Several years later, the heretics who swarmed into the diocese of Châlons attracted the attention of the Bishop of the city, who was puzzled how to deal with them. He consulted Wazo, the Bishop of Liège, who tells us that the French were "infuriated" against heretics. These words would seem to prove that the heretics of the day were prosecuted more vigorously than the documents we possess go to show. It is probable that the Bishop of Châlons detested the "fury" of the persecutors. We will see later on the answer that Wazo sent him.
During the Christmas holidays of 1051 and 1052, a number of Manicheans or Cathari, as they were called, were executed at Goslar, after they had refused to renounce their errors. Instead of being burned, as in France, "they were hanged."
These heretics were executed by the orders of Henry III, and in his presence. But the chronicler of the event remarks that every one applauded the Emperor's action, because he had prevented the spread of the leprosy of heresy, and thus saved many souls.[1]
[1] Heriman, Aug. Chronicon, ann. 1052, Mon. Germ, SS., vol. v. p. 130. Cf. Lamberti, Annales, 1053, ibid., p. 155.
Twenty-five years later, in 1076 or 1077, a Catharan of the district of Cambrai appeared before the Bishop of Cambrai and his clerics, and was condemned as a heretic. The Bishop's officers and the crowd at once seized him, led him outside the city's gates, and while he knelt and calmly prayed, they burned him at the stake.[1]

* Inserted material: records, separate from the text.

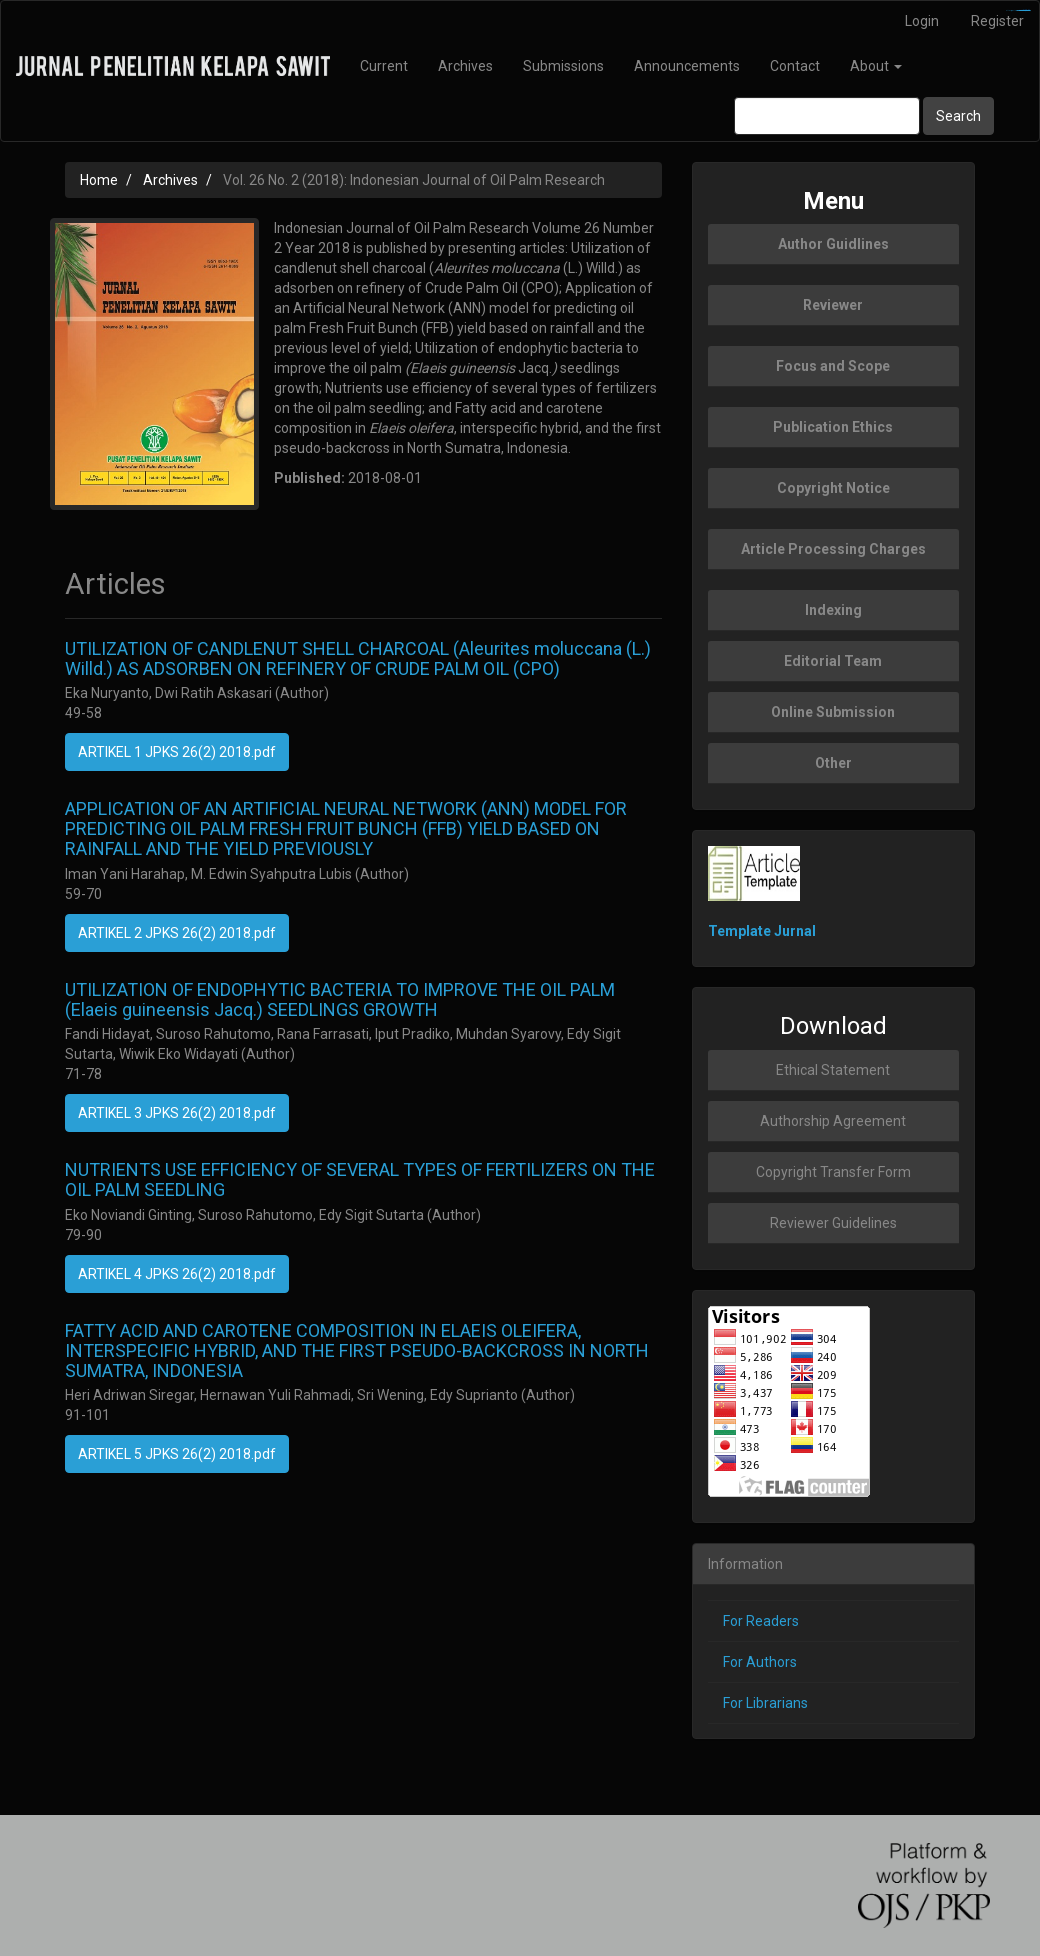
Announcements (687, 66)
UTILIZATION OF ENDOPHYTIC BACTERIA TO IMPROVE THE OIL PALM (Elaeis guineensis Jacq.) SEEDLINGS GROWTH (340, 999)
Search (958, 116)
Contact (795, 66)
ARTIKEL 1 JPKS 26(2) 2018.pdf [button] (177, 752)
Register (997, 21)
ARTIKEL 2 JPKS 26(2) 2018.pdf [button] (177, 933)
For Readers (761, 1621)
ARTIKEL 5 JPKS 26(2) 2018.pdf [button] (177, 1454)
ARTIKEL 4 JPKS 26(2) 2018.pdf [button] (177, 1274)
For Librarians (765, 1703)
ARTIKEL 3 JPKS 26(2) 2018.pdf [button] (177, 1113)
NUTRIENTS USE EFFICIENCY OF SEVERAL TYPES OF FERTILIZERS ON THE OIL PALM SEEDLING (360, 1179)
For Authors (760, 1662)
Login (922, 21)
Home (99, 180)
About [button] (876, 66)
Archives (465, 66)
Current (384, 66)
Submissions (563, 66)
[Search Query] (827, 116)
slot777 (1026, 10)
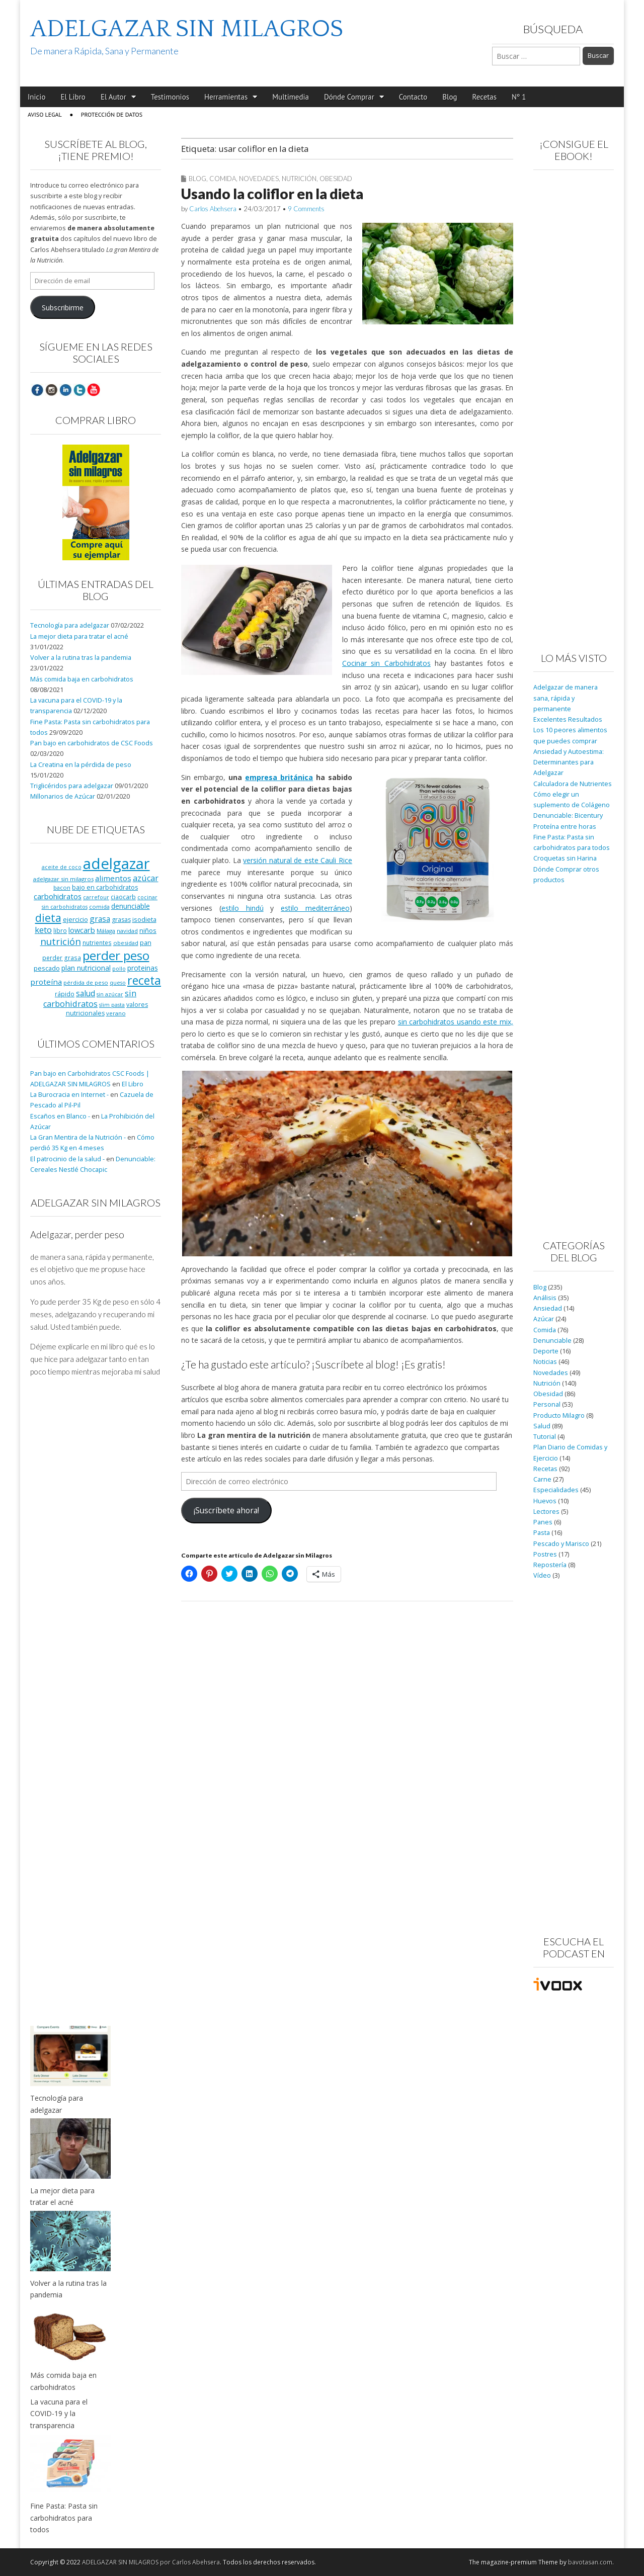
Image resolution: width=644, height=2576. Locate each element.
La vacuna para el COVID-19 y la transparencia (59, 2413)
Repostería (550, 1565)
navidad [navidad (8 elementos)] (127, 930)
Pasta (541, 1532)
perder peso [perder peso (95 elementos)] (116, 955)
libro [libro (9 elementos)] (60, 930)
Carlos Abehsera (212, 209)
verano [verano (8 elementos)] (116, 1013)
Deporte (545, 1351)
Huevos (544, 1501)
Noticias (545, 1361)
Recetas (484, 97)
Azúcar (543, 1319)
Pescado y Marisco (561, 1543)
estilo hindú (242, 908)
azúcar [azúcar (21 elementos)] (145, 878)
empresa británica (279, 777)
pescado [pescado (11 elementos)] (47, 968)
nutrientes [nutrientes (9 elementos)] (97, 942)
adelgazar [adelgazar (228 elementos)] (116, 863)
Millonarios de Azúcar (62, 796)
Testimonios (170, 97)
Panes (542, 1522)
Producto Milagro (559, 1415)
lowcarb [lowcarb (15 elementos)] (81, 930)
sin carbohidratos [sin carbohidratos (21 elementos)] (89, 998)
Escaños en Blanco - (60, 1116)
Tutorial (544, 1436)
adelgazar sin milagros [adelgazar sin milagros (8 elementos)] (63, 879)
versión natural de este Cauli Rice (297, 860)
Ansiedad (547, 1308)
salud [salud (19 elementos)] (85, 993)
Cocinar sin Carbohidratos (386, 663)
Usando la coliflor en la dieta (272, 193)
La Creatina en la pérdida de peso (80, 764)
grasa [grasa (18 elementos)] (100, 918)
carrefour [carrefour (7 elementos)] (96, 897)
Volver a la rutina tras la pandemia (80, 657)
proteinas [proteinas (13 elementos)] (142, 968)
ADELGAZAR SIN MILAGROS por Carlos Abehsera (151, 2562)
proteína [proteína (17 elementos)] (46, 982)
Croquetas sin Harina (565, 858)
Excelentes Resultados (567, 719)
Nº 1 (519, 97)
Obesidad (335, 179)
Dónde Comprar (349, 97)
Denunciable (552, 1340)
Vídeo (542, 1575)
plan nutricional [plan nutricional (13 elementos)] (86, 968)
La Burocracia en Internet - (69, 1094)
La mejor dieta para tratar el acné (79, 636)
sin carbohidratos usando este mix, (455, 1021)
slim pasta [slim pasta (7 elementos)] (112, 1004)
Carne (542, 1479)
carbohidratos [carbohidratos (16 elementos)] (58, 896)
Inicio (36, 97)
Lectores (546, 1511)
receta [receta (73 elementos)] (144, 980)
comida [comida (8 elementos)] (99, 906)
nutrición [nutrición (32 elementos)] (60, 941)
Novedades (259, 179)
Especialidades (556, 1490)
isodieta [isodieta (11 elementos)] (144, 919)
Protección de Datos (111, 114)
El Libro (72, 97)
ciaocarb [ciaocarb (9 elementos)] (123, 897)
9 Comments (306, 209)
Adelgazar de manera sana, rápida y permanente (565, 698)
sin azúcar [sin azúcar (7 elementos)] (110, 994)
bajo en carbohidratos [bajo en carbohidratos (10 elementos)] (105, 887)
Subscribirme (63, 307)
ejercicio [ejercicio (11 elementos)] (75, 919)
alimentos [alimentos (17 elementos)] (113, 878)
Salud (541, 1426)
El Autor (113, 97)
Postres (545, 1554)
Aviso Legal (45, 114)
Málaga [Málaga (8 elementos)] (106, 930)
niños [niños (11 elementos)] (147, 930)
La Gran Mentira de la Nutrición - (78, 1137)
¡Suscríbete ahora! (226, 1510)
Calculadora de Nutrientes (572, 784)
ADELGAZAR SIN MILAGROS (186, 29)
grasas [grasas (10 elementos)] (121, 919)
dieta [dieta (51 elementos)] (48, 917)
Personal (546, 1404)
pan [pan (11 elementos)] (145, 942)
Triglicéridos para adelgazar (71, 786)
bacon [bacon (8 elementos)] (61, 887)
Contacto (413, 97)
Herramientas (226, 97)
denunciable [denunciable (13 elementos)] (130, 906)
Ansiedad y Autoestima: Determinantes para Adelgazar (568, 762)
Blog (449, 97)
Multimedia (290, 97)
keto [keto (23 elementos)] (43, 929)
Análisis (544, 1298)
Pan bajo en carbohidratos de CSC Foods (91, 743)
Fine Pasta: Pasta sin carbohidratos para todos (64, 2517)
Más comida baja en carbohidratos (81, 679)
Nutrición (299, 179)
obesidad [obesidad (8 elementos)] (125, 943)
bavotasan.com (590, 2562)
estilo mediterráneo (315, 908)
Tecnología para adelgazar (69, 625)
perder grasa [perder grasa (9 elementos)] (61, 958)
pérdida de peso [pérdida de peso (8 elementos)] (85, 982)
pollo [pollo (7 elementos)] (119, 968)
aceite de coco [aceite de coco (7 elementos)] (62, 867)
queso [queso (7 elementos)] (118, 982)
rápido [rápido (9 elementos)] (64, 994)
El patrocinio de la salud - (67, 1159)
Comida (222, 179)
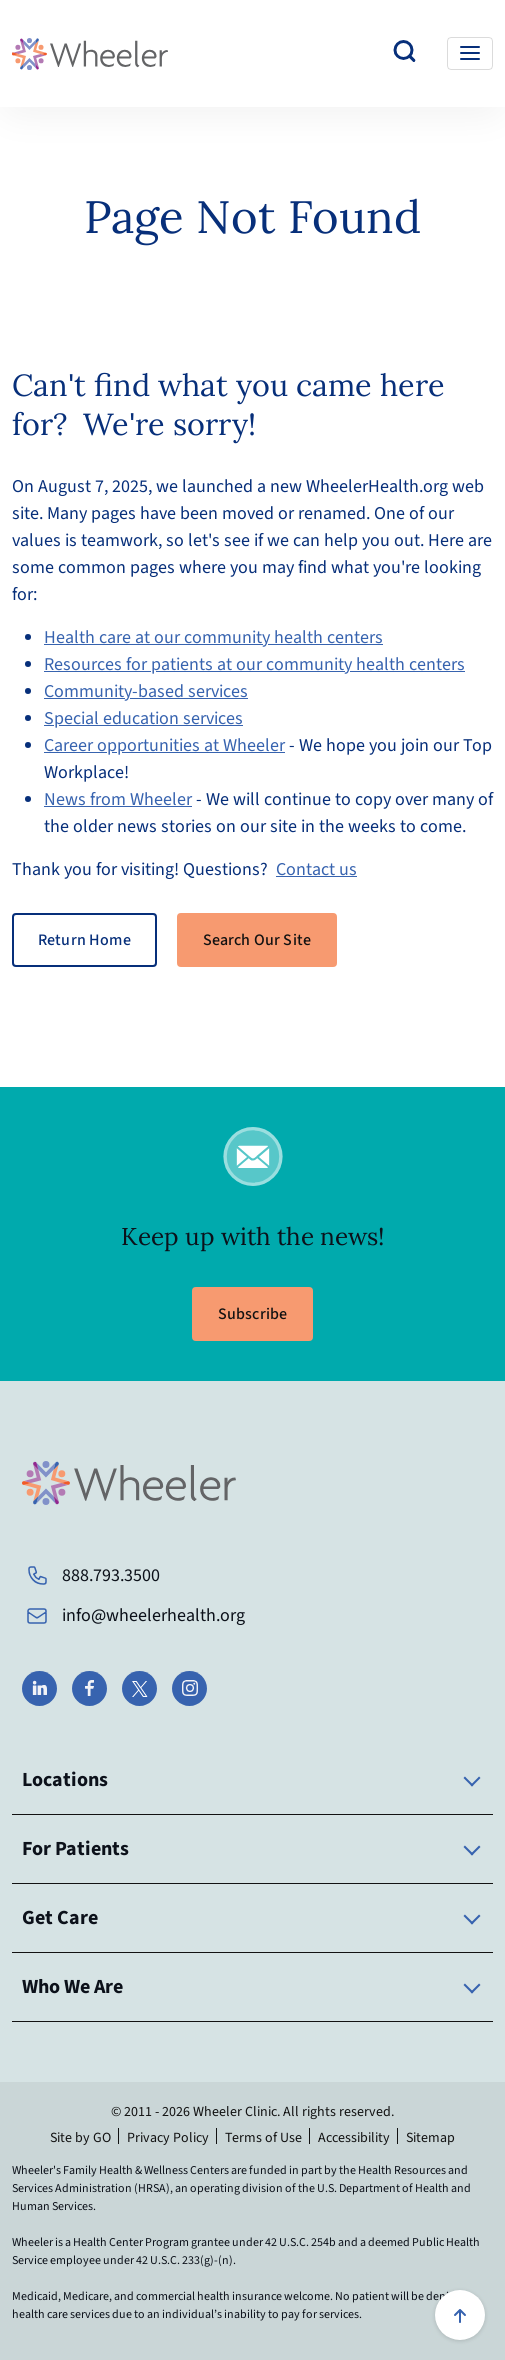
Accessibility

[1] Chronicon S. Andreæ Camerac, iii, 3, in the Mon. Germ. SS., vol. vii, p. 540. We have a letter of Gregory VII in which he denounces the irregular character of this execution. Ibid., p. 540, n. 31.
A little while before this the Archbishop of Ravenna accused a man named Vilgard of heresy, but what the result of the trial was, we cannot discover. But we do know that during this period other persons were prosecuted for heresy, and that they were beheaded or sent to the stake.
At Monteforte near Asti, the Cathari had, about 1034, an important settlement. The Marquis Mainfroi, his brother, the Bishop of Asti, and several noblemen of the city, united to attack the castrum; they captured a number of heretics, and on their refusing to return to the orthodox faith, they sent them to the stake.